L’Espagne a également dressé de hautes clôtures afin d’interdire l’accès à ses enclaves de Ceuta et Melilla, aux frontières du Maroc. Les États européens ont mis en place des bases de données de gestion migratoire. Par exemple, Eurodac récolte les empreintes digitales des demandeurs d’asile en réponse aux accords de Dublin. Ces accords requièrent qu’un réfugié dépose sa demande d’asile au premier pays d’arrivée en sol européen. Jusqu’à présent, la mise en place de ces dispositions a généré des renvois réguliers vers la Grèce et l’Italie.

Avec 520 000 entrées irrégulières sur le territoire européen cette année et plus de 3500 morts dans la Méditerranée l’an dernier, les assises du système de contrôle migratoire européen doivent être revues. Il s’agit maintenant de mieux coordonner l’accès au droit d’asile et la réinstallation des réfugiés syriens en Europe et ici même, au Canada.
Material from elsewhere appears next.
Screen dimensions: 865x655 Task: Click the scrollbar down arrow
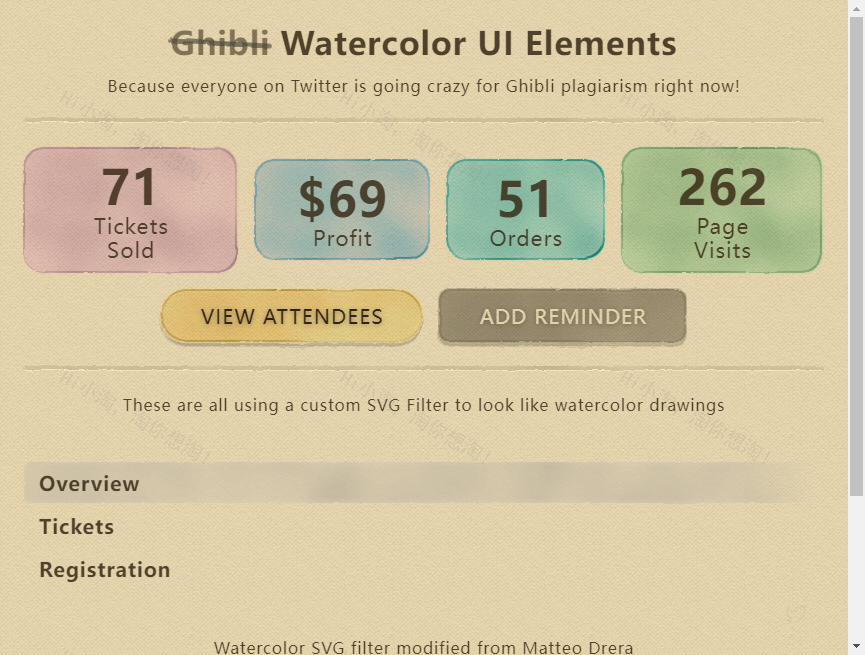[856, 646]
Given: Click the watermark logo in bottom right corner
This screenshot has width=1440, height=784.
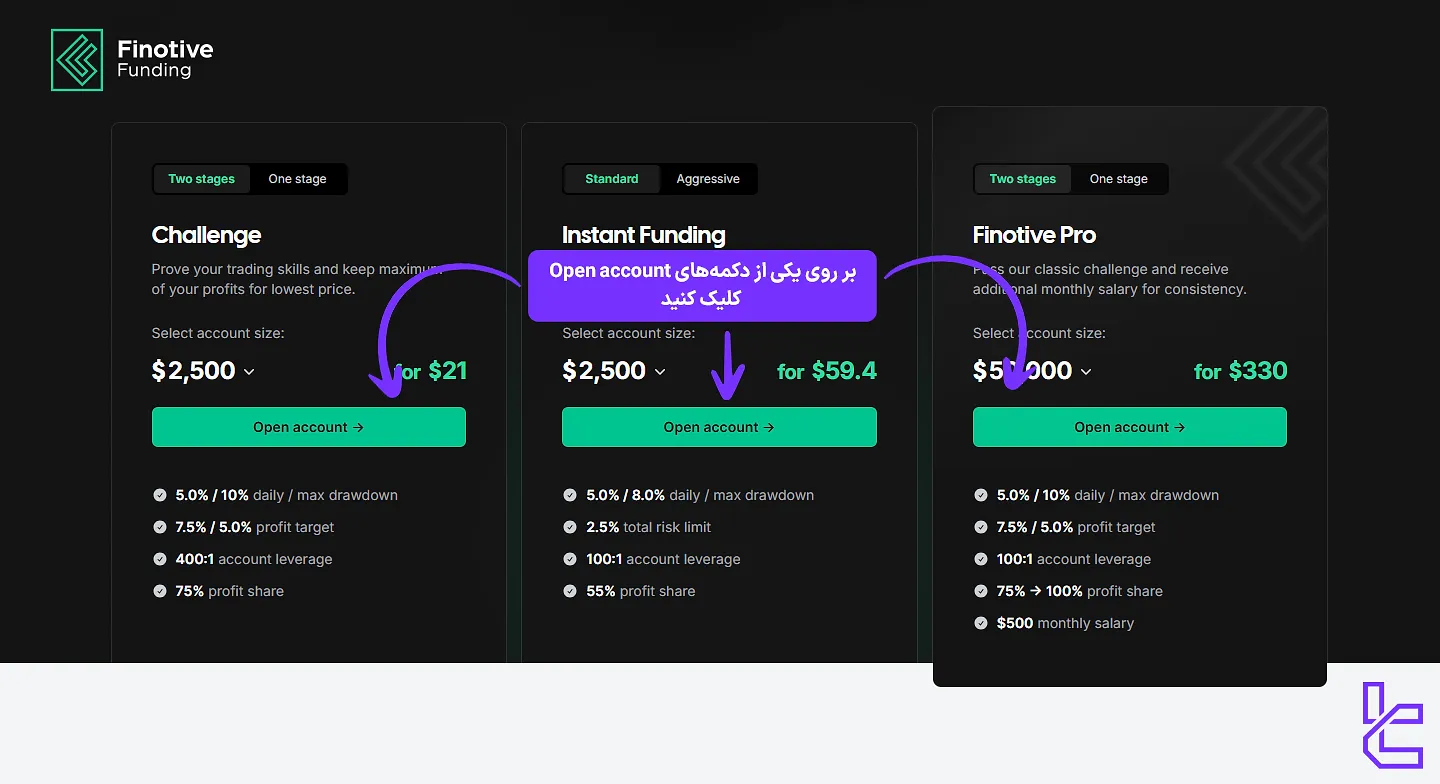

Que fait l’Europe pour encadrer, voire endiguer les flux migratoires à l’étranger, avant même que les migrants n’atteignent les frontières européennes ?

Depuis les années 1990, les pays occidentaux ont mis en place une série de mesures qui externalisent les frontières au-delà de leurs territoires. En Europe, cette externalisation comporte un ensemble de mesures consulaires, policières et réglementaires.

À travers les visas Schengen ou les visas de transit aéroportuaires, les services consulaires européens situés à l’étranger ont reçu le mandat de favoriser une gestion prévisionnelle des risques qui vise à limiter les départs. À cela s’ajoute une coopération policière sous l’égide de l’aide au développement. Une partie de cette aide est désormais destinée à former les gardes-frontière des pays d’origine au contrôle migratoire. Finalement, les États européens enrôlent des acteurs privés en sécurité frontalière. Des mesures réglementaires ont été adoptées, telles que l’imposition d’amendes aux lignes aériennes qui transporteraient des voyageurs munis de faux documents.

Dans leur ensemble, ces mesures ont permis d’établir un certain contrôle en amont des frontières européennes. Cependant, ce contrôle a limité le droit à l’asile de milliers de personnes. Le contrôle migratoire a également vulnérabilisé les réfugiés en encourageant le recours aux passeurs et à des moyens de transport peu sûrs.

2 commentaires
  • Line Gingras - Abonnée 23 septembre 2015 14 h 40

    Est-ce possible?

    «Selon les chiffres du HCR, les cibles annuelles sont, par exemple, de 100 dossiers — qui peuvent chacun inclure toute une famille — pour la France. (Au Canada : environ 14 000).»

    Il y aurait une cible d'environ 14 000 dossiers pour le Canada, et de 100 seulement pour la France? Cela me paraît invraisemblable.

    • Karine Côté-Boucher - Inscrite 24 septembre 2015 02 h 26

      Et pourtant, c'est bien le cas. Les cibles européennes de réinstallation (directement des camps de réfugiés jusqu'en Europe) sont très basses. En revanche, l'Europe reçoit des milliers de demandeurs d'asiles qui se rendent directement sur leur territoire. Les deux phénomènes étant probablement liés; une politique de réinstallation plus robuste, suivie de meilleurs soutiens pour les réfugiés dans les camps pourrait aider à mieux gérer ces mouvements de population. Merci d'avoir posé cette question madame.